The neural network threat of misinformation
OpenAI, a research organization, started a heated debate on the responsibility of releasing large language models with its GPT-2 model, which was shown to generate convincing fake articles about the discovery of unicorns in South America and the theft of nuclear materials in the US. The discussion continued with GROVER, created by Allen Institute for Artificial Intelligence, another model that was specifically tailored to produce realistic news text. Researchers even found that GROVER-written propaganda articles were more convincing than those written by real people.
Other applications followed. Neural network-based language models were applied to create human-like bots on Reddit, write comments about news stories, and create fake restaurant reviews, the latter application was then perfected by a CTRL model by Salesforce Research. Studies show that people had difficulty discerning machine-generated texts from real human-produced content.
The business benefits of language modeling
Despite the risks, there are many benefits for businesses and their customers. Language models power many current applications, from speech recognition and spelling correction to finding answers to questions in a knowledge base, and open up many possibilities for more intelligent language processing. Imagine a chatbot that helps people solve the problems that are currently delivered by disengaged customer support agents, or an algorithm that can write descriptions for products on a marketplace based on their characteristics. The good news? Some of these technologies are already in the market, and better models mean more natural-sounding text and more frictionless customer experience. Text-generating algorithms can also be used to automate many standardized and repetitive copywriting jobs, like the Heliograf system which ‘writes’ about results of sports events and local elections for The Washington Post. Business correspondence (imagine a smarter version of Gmail Smart Compose) could improve by using a model that automatically sets up appointments and invites the right people based on its agenda. And this is just the start.
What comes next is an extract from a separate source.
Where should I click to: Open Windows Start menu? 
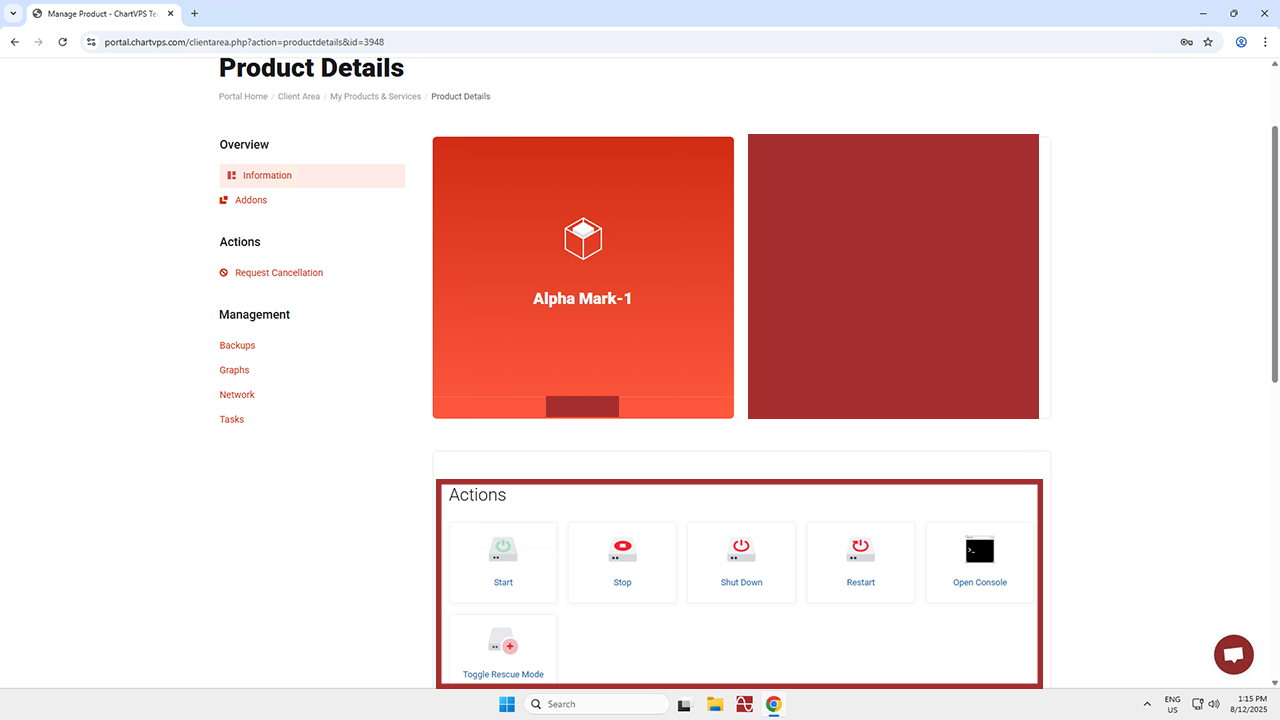pos(507,704)
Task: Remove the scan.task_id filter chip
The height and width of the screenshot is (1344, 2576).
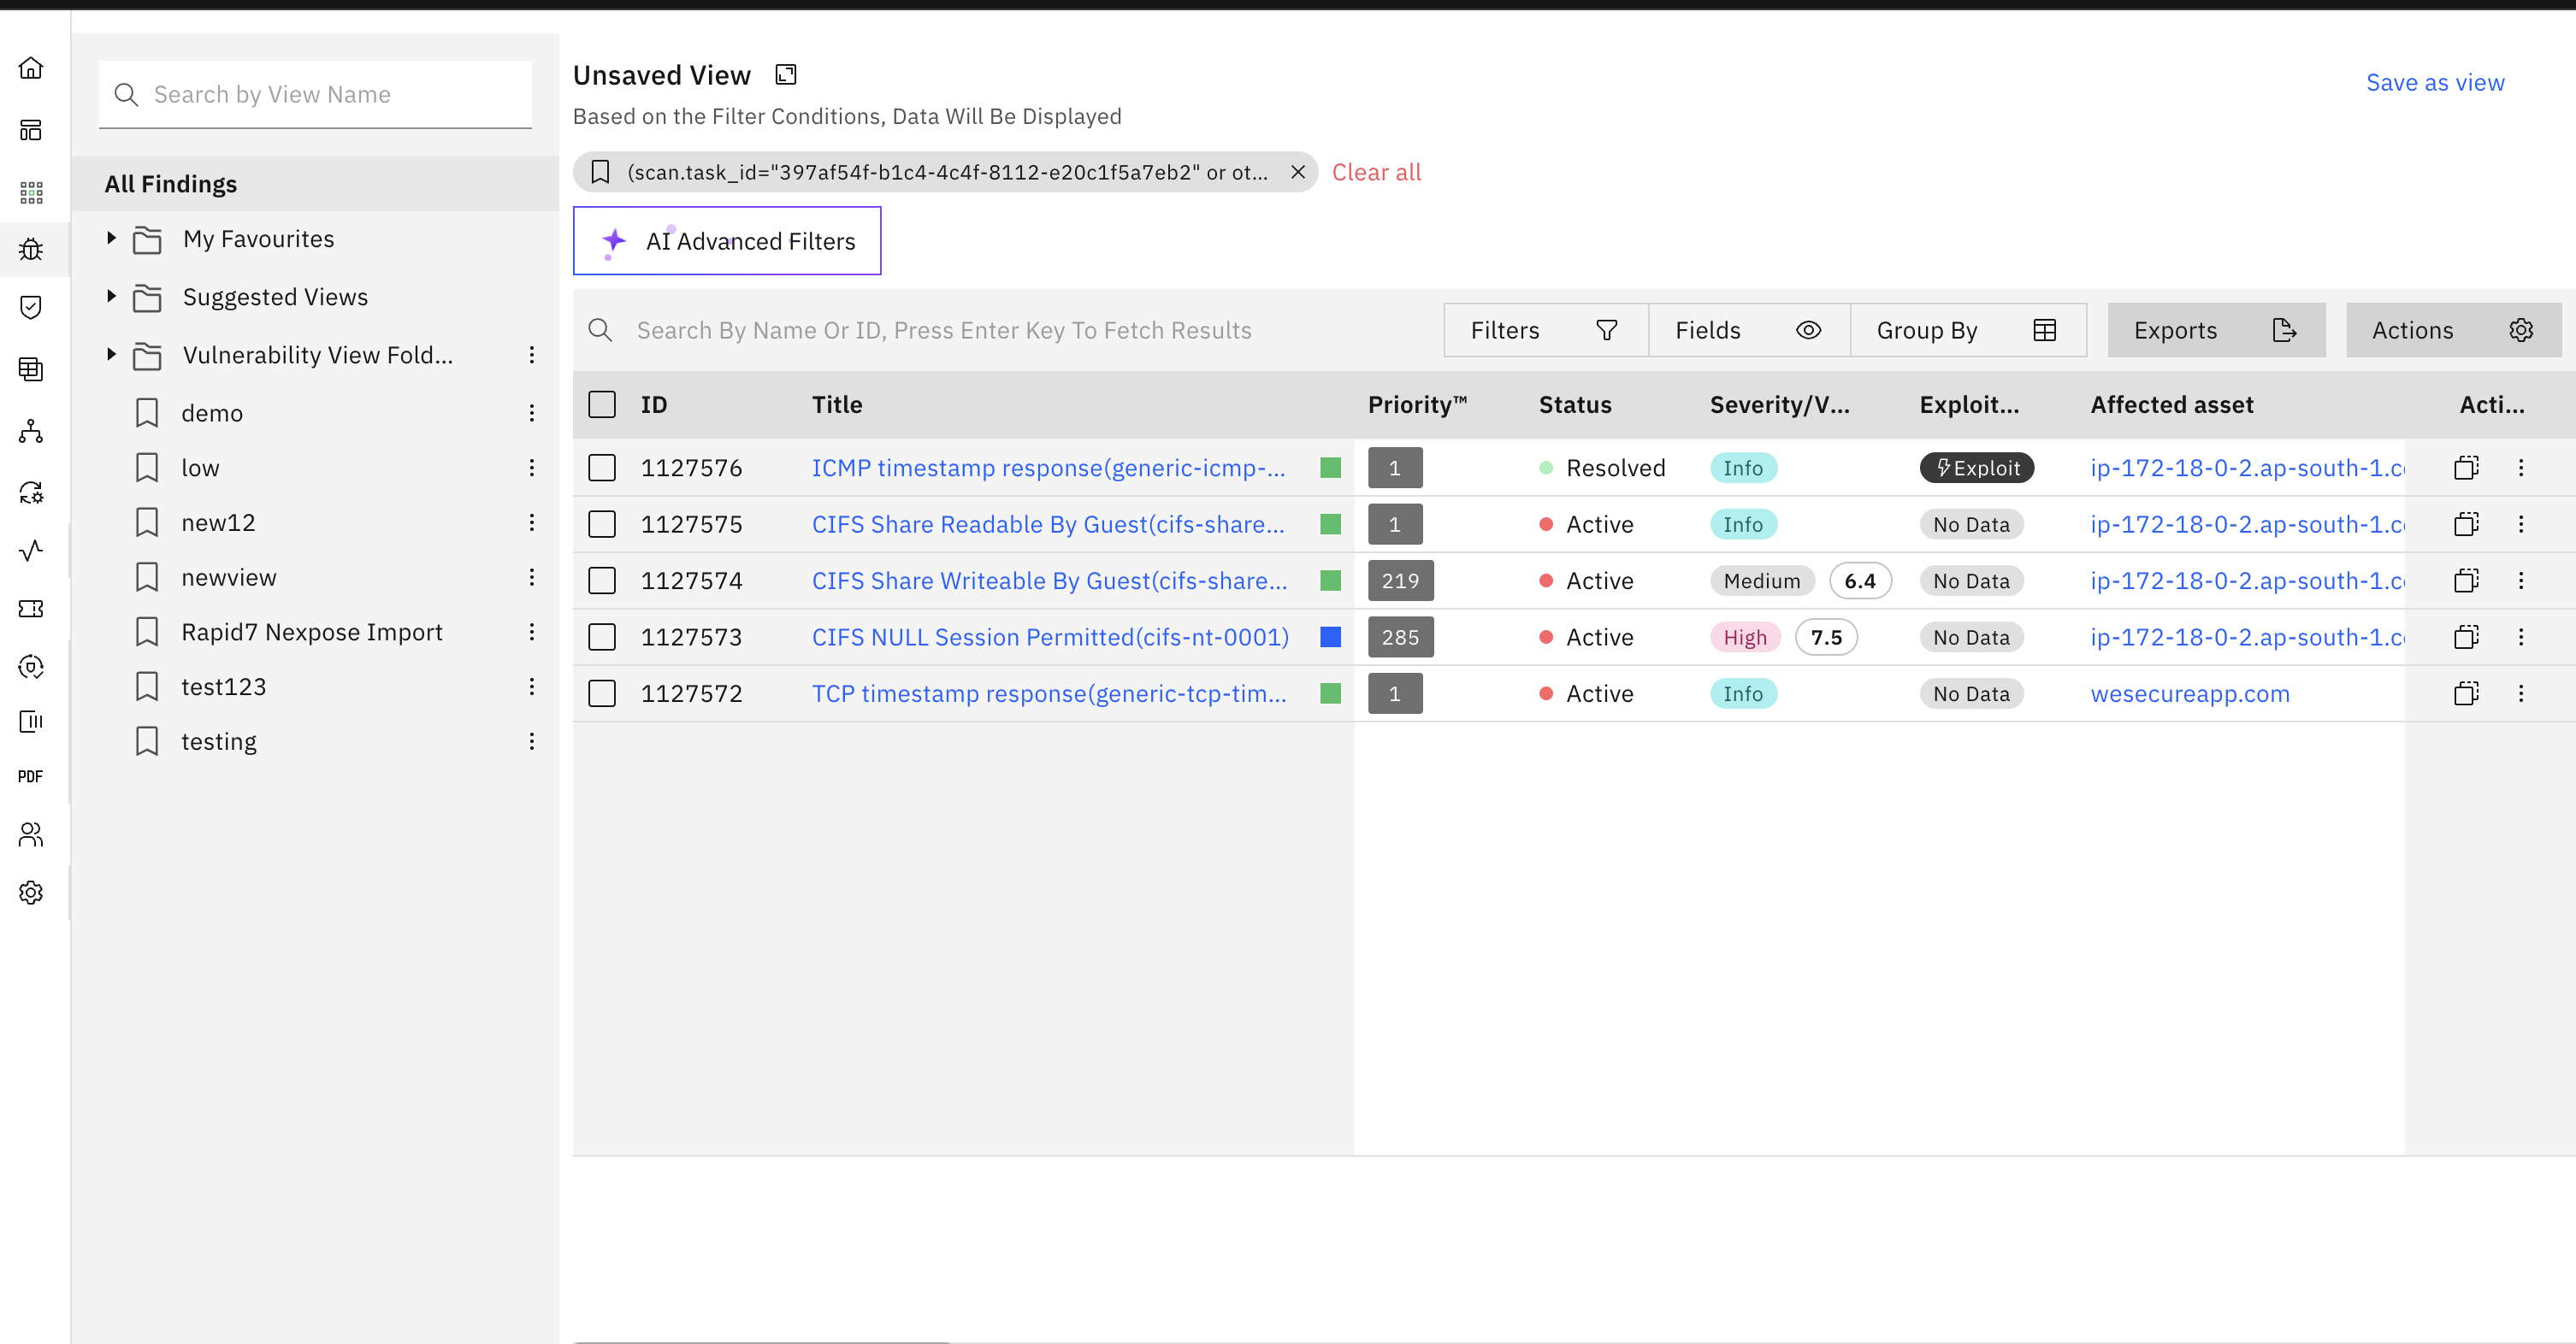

But on the flip side, imagine an army of automated social bots spreading misinformationThey create panic around the share price of your enterprise. They spam online stores with negative reviews of your product. They overload your customer support team with plausible-looking requests, increasing costs and slowing the incident resolution time for real customers – not to mention seriously frustrating your team. These threats require better defense against automated accounts, and timely proactive detection and response to counteract disinformation campaigns.
Fortunately, the scientific community is already working hard to stop this. The authors of GROVER argue that better language models will build in fake text detectors: GROVER converts results into a classifier that can detect machine-generated news. Researchers from Harvard University and IBM used GPT-2 to create a visual tool that helps people spot machine-generated text. Scientists and academics are also working on methods to find malicious social bots based on their behavior. Meanwhile, social media giants Facebook and Twitter make removing fake accounts, which can be used to spread misinformation, a top priority.
One thing’s for sure: current progress in language modeling and NLP gives researchers and businesses powerful tools to recreate the complexities of our human language, which opens up new opportunities to support customers and create written information with ease. The tech industry needs to work hard to develop effective NLP programs and, in tandem, develop technologies to detect the real words from the fake.